I think that's a possibility. Or it might just stabilize. It would be easy enough to increase population again if it got too small. Perhaps after reaching a peak, it will come down to a population similar to today or less, and then stabilize?
So, if they let it dwindle to nothing, then it is through voluntary choice not to do anything about it, or indeed perhaps, even to accelerate it. There actually is a Voluntary Human Extinction Movement (VHEMT) that has this as its aim, to decrease our population to nothing through stopping reproduction.
If it was a voluntary decision, then as the population dwindled, at some point I wonder if the last few humans left might look around and say "we aren't a nuisance to the world any more, let's keep going for a bit longer?"
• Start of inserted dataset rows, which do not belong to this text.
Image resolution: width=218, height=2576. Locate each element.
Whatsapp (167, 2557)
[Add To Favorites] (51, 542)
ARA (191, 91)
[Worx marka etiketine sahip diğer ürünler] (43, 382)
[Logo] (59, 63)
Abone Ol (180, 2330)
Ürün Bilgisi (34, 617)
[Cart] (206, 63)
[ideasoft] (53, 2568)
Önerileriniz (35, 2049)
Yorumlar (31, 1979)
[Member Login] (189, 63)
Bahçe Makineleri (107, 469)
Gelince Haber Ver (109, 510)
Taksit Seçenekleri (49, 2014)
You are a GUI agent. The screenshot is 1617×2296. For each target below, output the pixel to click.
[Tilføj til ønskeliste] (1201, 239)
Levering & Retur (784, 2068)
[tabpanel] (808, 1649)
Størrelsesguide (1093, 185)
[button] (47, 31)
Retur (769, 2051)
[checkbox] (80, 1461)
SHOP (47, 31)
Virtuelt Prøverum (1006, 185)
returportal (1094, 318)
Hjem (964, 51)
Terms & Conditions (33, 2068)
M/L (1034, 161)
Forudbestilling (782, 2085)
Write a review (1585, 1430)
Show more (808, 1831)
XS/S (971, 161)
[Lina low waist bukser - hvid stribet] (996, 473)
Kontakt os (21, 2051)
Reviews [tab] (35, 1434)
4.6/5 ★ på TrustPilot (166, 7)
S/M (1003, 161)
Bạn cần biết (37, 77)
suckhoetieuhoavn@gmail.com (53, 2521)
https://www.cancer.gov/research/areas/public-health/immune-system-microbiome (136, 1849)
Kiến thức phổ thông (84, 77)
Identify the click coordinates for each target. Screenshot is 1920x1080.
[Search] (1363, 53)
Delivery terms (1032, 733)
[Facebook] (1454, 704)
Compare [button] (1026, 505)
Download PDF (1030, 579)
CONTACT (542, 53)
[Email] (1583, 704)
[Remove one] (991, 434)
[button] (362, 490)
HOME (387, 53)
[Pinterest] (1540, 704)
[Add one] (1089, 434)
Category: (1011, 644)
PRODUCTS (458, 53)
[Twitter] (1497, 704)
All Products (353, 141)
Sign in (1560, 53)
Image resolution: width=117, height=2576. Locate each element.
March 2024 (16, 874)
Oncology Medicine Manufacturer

But if everyone wanted to go extinct voluntarily, for whatever reason - then as a unified culture of intelligent beings - they could do it. I don't think you could use evolution arguments to rule this out. Most you could say, seems to me, is to say it seems unlikely.
By the way, any extra terrestrial, or ourselves, has to stop exponential growth at some point within at most a few thousand years. After less than 7,000 years, doubling only once every century, we'd need to convert the entire mass of the sun into human beings every century to keep going. It doesn't take many more millennia to run out of matter throughout the observable universe.
So, leveling off at least, if not necessarily dwindling, is inevitable.